The rebound in US equity markets continued yesterday, supported by strong earnings reports. It was, however a mixed session overnight in the APAC region. In Europe, indices are hesitant at the start of the day.

The UK consumer price index (CPI) rise accelerated by 10.1% in September year-on-year (YoY), matching the July 2022 high, and beating expectations of 10%. Core CPI increased by 6.5%, also beating consensus.

Central Banks

The Bank of England (BoE) says the first sale of gilts held in its asset purchase facility would take place on November 1 in light of the government's plan to make a fiscal announcement on the previously planned date of the end of October.

According to a Reuters poll, the European Central Bank (ECB) will go for another 75-basis point increase when it meets on October 27.

Earnings

BHP Group's quarterly iron ore output rose during its fiscal first quarter (Q1). The group produced 72.1 million tonnes of iron ore in Q1, up 2%, despite an 18% fall in spot prices over the quarter. BHP left its annual production and cost guidance unchanged.

ASOS' pretax profit fell 89% to £22 million. Gross margins fell 180 basis points to 43.6%. In its statement, the clothing retailer talked of a weakening consumer environment.

ASML Holding posted what looks like a positive thrid quarter (Q3) report. Net sales came at €5.8 billion , higher than the €5.5bn expected by the market. Gross margins reached 51.8% in the period, 150p basis points higher than consensus. The semiconductor manufacturing equipment maker sees fourth quarter (Q4) sales between €6.1bn and €6.5bn, compared to analysts Q4 expectations of €6.13bn.

════════════════════

■ **JOB A**: Reproduce the market update word for word, from "The Bank of" up to and including "end of October.".
■ **JOB B**: Write out only the stored rows from the line with "This screenshot has height=400, width=478." up to and including the line with "(x=171, y=286)", character for character.
The market update and the rows below are unrelated to each other.

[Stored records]
════════════════════

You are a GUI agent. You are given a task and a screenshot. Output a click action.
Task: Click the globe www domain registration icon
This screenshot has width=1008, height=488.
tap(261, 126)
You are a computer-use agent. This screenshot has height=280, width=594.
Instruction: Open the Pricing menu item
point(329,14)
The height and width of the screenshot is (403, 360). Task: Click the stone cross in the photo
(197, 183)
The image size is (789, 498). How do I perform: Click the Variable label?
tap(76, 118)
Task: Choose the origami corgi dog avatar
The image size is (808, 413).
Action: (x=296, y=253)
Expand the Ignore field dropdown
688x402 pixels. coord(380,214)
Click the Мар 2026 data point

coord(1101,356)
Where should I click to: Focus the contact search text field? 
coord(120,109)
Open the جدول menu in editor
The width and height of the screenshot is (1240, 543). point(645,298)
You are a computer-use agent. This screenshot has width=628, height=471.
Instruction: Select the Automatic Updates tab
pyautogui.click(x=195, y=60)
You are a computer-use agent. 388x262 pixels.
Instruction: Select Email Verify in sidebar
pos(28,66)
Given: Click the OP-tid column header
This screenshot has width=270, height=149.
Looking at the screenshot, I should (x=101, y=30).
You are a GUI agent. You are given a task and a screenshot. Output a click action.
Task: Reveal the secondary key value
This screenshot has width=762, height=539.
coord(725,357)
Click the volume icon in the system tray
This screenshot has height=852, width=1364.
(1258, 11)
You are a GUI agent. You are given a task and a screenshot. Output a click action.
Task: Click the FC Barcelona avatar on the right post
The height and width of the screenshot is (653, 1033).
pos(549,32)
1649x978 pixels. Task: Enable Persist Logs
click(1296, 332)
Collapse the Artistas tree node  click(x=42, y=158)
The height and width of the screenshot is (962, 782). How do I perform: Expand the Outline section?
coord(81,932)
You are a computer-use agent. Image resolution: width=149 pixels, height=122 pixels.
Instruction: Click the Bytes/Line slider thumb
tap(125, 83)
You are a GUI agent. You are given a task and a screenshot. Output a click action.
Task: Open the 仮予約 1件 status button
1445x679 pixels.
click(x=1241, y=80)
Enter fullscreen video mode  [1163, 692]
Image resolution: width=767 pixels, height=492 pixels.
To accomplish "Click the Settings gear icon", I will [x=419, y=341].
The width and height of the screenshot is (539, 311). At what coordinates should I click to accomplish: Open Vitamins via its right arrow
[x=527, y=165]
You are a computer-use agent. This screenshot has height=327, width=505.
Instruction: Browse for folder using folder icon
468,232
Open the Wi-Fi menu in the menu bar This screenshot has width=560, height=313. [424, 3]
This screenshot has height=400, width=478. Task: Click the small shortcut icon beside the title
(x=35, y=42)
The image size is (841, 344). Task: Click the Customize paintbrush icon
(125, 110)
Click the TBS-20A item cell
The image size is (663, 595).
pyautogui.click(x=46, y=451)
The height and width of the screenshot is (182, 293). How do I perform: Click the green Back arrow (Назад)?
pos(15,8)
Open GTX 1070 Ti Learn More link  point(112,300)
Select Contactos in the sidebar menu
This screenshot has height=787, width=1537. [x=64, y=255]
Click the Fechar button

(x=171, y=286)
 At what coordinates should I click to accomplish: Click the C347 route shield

════════════════════

■ **EXERCISE OUTPUT A**:
The Bank of England (BoE) says the first sale of gilts held in its asset purchase facility would take place on November 1 in light of the government's plan to make a fiscal announcement on the previously planned date of the end of October.

■ **EXERCISE OUTPUT B**:
This screenshot has height=400, width=478. Task: Click the small shortcut icon beside the title
(x=35, y=42)
The image size is (841, 344). Task: Click the Customize paintbrush icon
(125, 110)
Click the TBS-20A item cell
The image size is (663, 595).
pyautogui.click(x=46, y=451)
The height and width of the screenshot is (182, 293). How do I perform: Click the green Back arrow (Назад)?
pos(15,8)
Open GTX 1070 Ti Learn More link  point(112,300)
Select Contactos in the sidebar menu
This screenshot has height=787, width=1537. [x=64, y=255]
Click the Fechar button

(x=171, y=286)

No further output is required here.